Jorge Ebro

La crisis pone a temblar a las mejores ligas profesionales del mundo

A Antonio Prieto nunca le sobró el dinero para combrar un abono de temporada completa de los Marlins de la Florida y por eso se contentaba con comprar paquetes de dos o tres juegos de fines de semana.

Para la próxima temporada, Prieto tiene dudas sobre si podrá darse ese pequeño ‘‘lujo'', porque teme que su pequeño negocio de transporte no le suministre los ingresos necesarios para gastar más allá de lo realmente imprescindible.

"No es que ahora mismo me vaya mal, pero veo la realidad de otros negocios y me preocupo por lo que pueda suceder'', afirmó Prieto. "A lo mejor decae o tengo que cerrar. Uno no sabe cuánto tiempo pueden durar estas vacas flacas''.

La preocupación de Prieto es la de millones de aficionados a lo largo y ancho del país que tienen que lidiar con los efectos de una crisis económica sobre la que pocos se atreven a vatacinar una fecha de alivio.

Ante esta realidad, los grandes circuitos profesionales han tomado nota y se aprestan a enfrentar un problema que podría estremecer los cimientos financieros que los sostienen.

En la recién concluida reunión de gerentes generales de las Grandes Ligas, el Comisionado del Béisbol, Bud Selig, advirtió a los equipos de la necesidad de operar dentro de límites acordes con el momento y dentro del "sentido común''.

"Quiso decir que no era el momento de gastar por gastar'', expresó un funcionario de un conjunto de las Mayores que no quiso dar su nombre. "Los buenos jugadores siempre van a recibir grandes contratos. El se refería a esos otros de segunda línea, que mucahs veces ganan más de lo que realmente valen''.

Gracias a contratos a largo plazo con la televisión, las Grandes Ligas estiman que los ingresos alcanzarán este año una cifra récord de $6,500 millones, un alza con respecto a los $6,075 millones en el 2007.

Pero esas predicciones pudieran no cumplirse si el ambiente financiero se sigue complicando, de ahí que Selig se preocupe al saber que varios equipos piensan subir el precio de sus entradas.

La concurrencia a los 30 estadios este año fue de 78,6 millones, un descenso de un uno por ciento respecto al 2007, lo que puso fin a cuatro temporadas seguidas con cifras récords. Como los Yankees y Mets se mudarán a estadios más pequeños, se antoja demasiado difícil que esas cantidades se mantengan al actual nivel.

"La economía tendrá un efecto en todo'', expresó Selig. "La economía se encuentra en un tipo de situación que va a tener un efecto negativo en todo lo que hacemos y en nuestras vidas''.

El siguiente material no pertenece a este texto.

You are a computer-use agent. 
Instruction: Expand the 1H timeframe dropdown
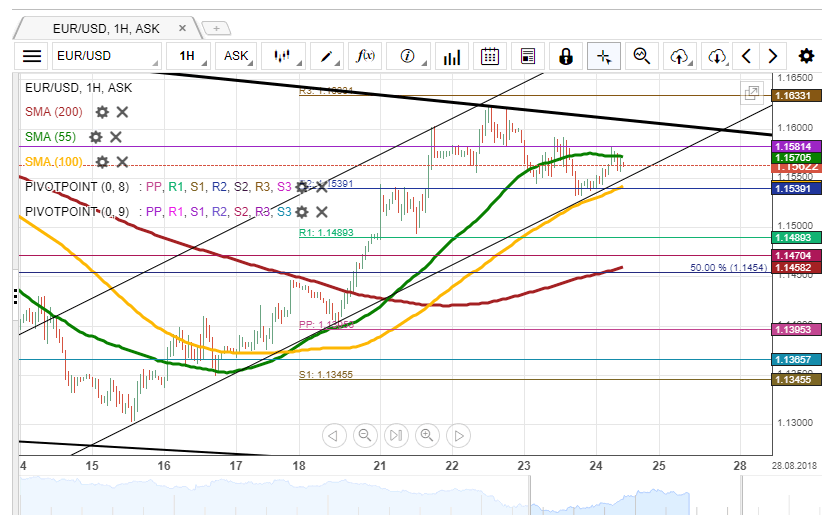[x=187, y=56]
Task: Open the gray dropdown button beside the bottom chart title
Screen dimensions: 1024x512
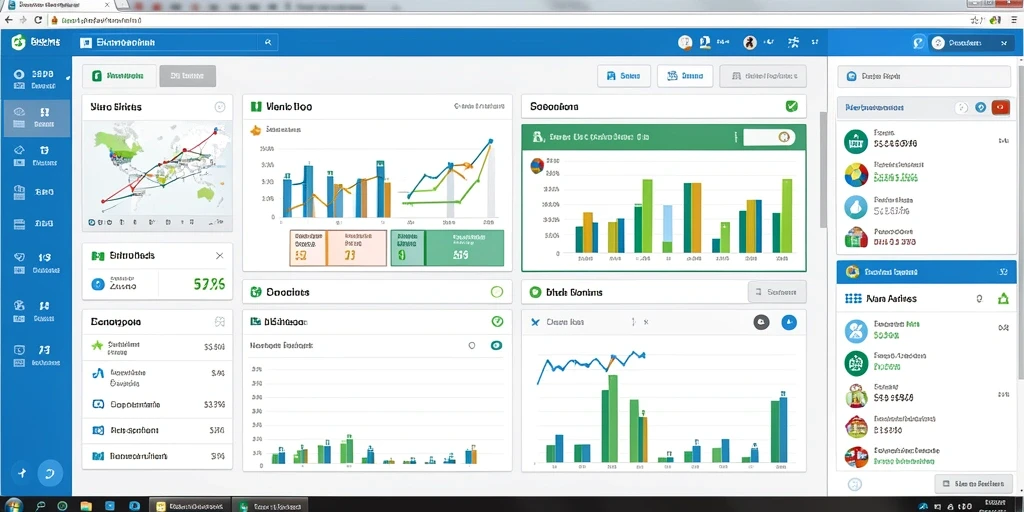Action: click(776, 292)
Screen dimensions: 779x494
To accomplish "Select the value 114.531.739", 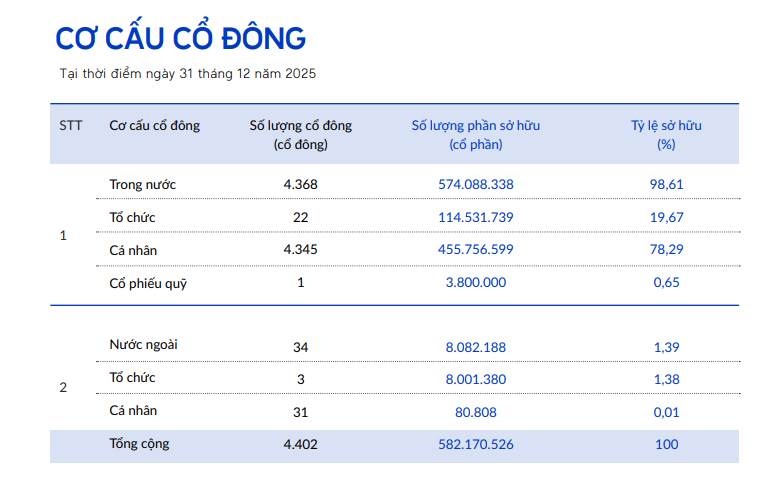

Al menos, por el momento el Comisionado y su entorno no contemplan despidos de personal, como ya lo hizo la NBA con 80 de sus empleados antes del comienzo de la temporada.

Según la revista especializada Forbes, sólo dos terceras partes de los equipos de la NBA tuvieron ganancias la pasada campaña y la liga, que depende mucho más que las Mayores de los mercados foráneos, está preocupada por el lento crecimiento de su producto en Europa y Asia.

"No tengo los libros frente a mí ahora, pero les aseguro que la mitad de nuestros equipos son rentables'', manifestó el Comisionado, David Stern, en una conferencia telefónica con diversos medios de prensa. "Nuestros dueños están en posición de aguantar las más severas tormentas''.

A pesar de esas palabras de aliento, la NBA considera que dejará de crecer un 10 por ciento menos de su pronóstico inicial para este año.

Un poco más confiado está el presidente de la FIFA, Joseph Blatter, quien aseguró que las finanzas de la organización no corren peligro ante la crisis económica mundial.

La FIFA depende de la Copa del Mundo para casi el 90 por ciento de sus ingresos, y espera recibir unos $3,200 millones por derechos de televisión y mercadeo del mundial de 2010 en Sudáfrica.

Un circuito que sí siente el fuego del problema es el de la Fórmula Uno que, para poner un ejemplo, perdió cerca de $20 millones en el Gran Premio de Australia y trata de paliar la crisis con un radical plan de reducción de costos.

Por lo pronto, Prieto verá cómo le va en los primeros meses del próximo año -con el cambio de presidente en el país- para decidir qué cantidad de partidos de los Marlins comprar.

"Tal vez la situación mejore'', agregó el aficionado de Miami. "Primero hay que comprar el pan y la leche. Luego veremos. La economía dicta las prioridades''.